Phoenix (2014) - IMDb
O diretor vai desenvolvendo esse drama sobre a perpetuação da destruição do nazismo e do Holocausto pós–Segunda Guerra Mundial, mas decidi tratar de como essa destruição se mostra não fatal num nível global, mas num nível muito pessoal e subjetivo, o que só acaba dando um efeito ainda mais forte para esse mal e do quanto ele é terrível e fatal, e faz isso construindo um fascinante tom minimalista onde os efeitos do horror e do que há de pior na pior das situações pode revelar não apenas a dor mas também traduzir essa dor do que é “macro” no “micro” de maneira tão inteligente e de um jeito “mínimo” visando uma fusão completa entre o quer mostrar e contar, aí Christian chega no nível mais extraordinário de se contar uma história, onde poucas vezes vi se utilizando apenas a pequenez dos olhares, dos gestos e das poucas palavras de forma certeira em transmitir exatamente o que o filme quer.

O roteiro é pontuado por falas secas, intimistas, humanas, amargas, inseguras de tão travadas, simbólicas, melancólicas, que apenas idealizam o ato de expor seus sentimentos e são sempre sutis ao mesmo tempo tão bonitas quanto duras, ditas por personagens reprimidos, controlados e presos numa dor imparável e emudecida, e é uma dor que só sabe destruir. A forma em que Nelly e Jhonny (Ronald Zehrfeld) se reúnem e se relacionam por meio do silencio que diz tudo que precisa ser dito e desenvolvido sobre eles dois, faz com que o simbolismo do filme vá para um caminho de hipnose incendiária mesmo.
Phoenix (2014) de Christian Petzold | À pala de WalshA direção de Petzold que já havia me deixado maravilhado em “Em Trânsito” aqui teve o mesmo efeito ou talvez tenha sido ainda maior como poucos filmes recentes conseguem. Ele administra tudo com muito foco, precisão e retidão sem tempo para gastar com firulas ou mecanismos baratos, oferecendo uma administração cinematográfica do tom que tange o filme inteiro, e organizando momentos onde os pequenos momentos revelam um impacto gigantesco só por questões de foco na câmera ou o que ela mostra.

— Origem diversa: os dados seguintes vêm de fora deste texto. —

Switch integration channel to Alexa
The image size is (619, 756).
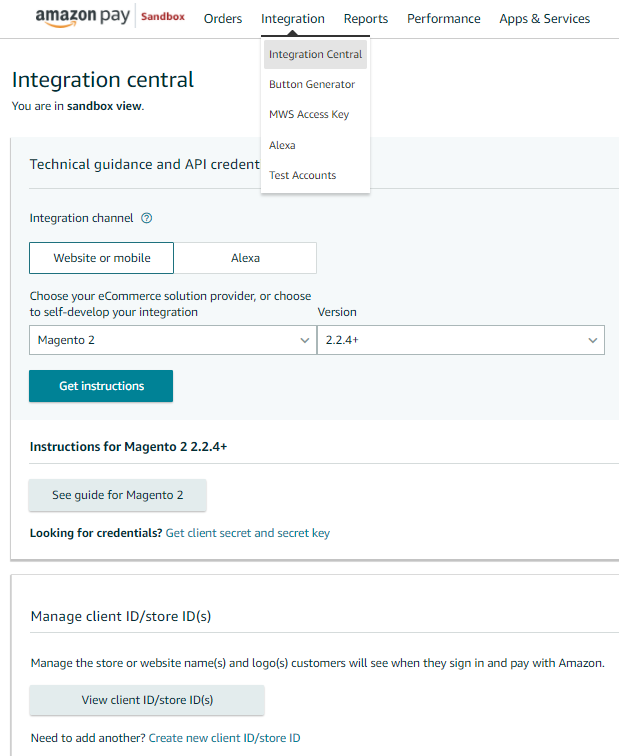pyautogui.click(x=245, y=258)
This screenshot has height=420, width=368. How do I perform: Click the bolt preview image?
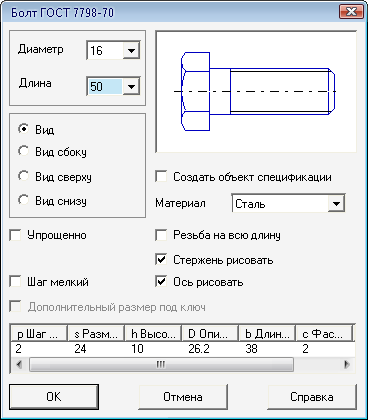tap(256, 92)
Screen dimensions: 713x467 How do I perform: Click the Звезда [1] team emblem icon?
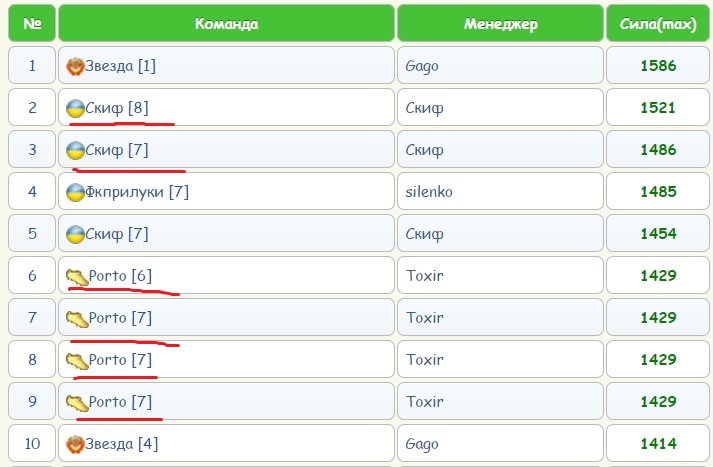point(75,67)

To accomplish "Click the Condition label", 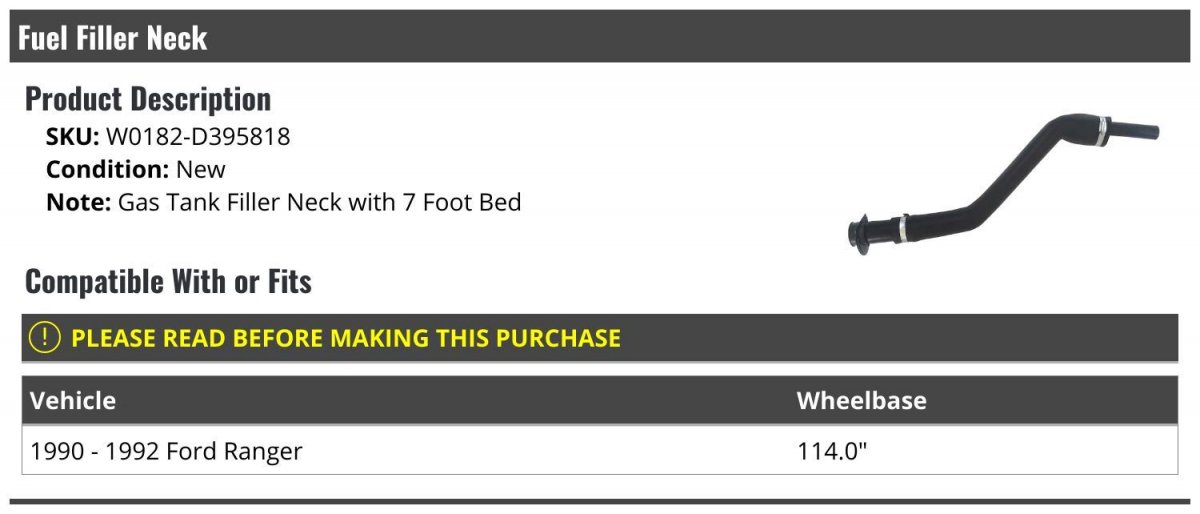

A direção de fotografia só ajuda a salientar o poder da relação e referencial do filme com o cinema clássico e o psicológico da própria Nina Hoss que não tem mais a menor ideia de quem ela realmente é o que faz com que ela seja filmada de maneira desfocada ou quase que totalmente escurecida.

Sua personagem é o reflexo de muitas coisas: não apenas da dor do povo judeu invisibilizado, traumatizado, cheio de cicatrizes, sem identidade, sem referências e tendo que viver o agora e reconstruir tudo do zero inclusive o seu passado garantindo as suas heranças e origens de quem são depois de cruzarem com o mal, mas também carregando o peso de ter a sua vida marcada, desfigurada e negada pela história. Pelo mal supremo da história. Ao mesmo tempo na sua relação com o seu marido o filme também fala da culpa que a Alemanha carrega, a vergonha, a magoa eterno e o peso dela.

Nina Hoss realmente brilha como as chamas de um incêndio numa interpretação que é a manifestação mais plena do filme todo. Toda a sua transformação ou revisão pessoal está no seu olhar, no seu silencio, na sua postura, ela é uma deusa. Seu poder leva a uma cena final tão poderosa, mas tão poderosa que nem pode ser traduzida com palavras. Seu silencio apenas arde e continuará ardendo para sempre.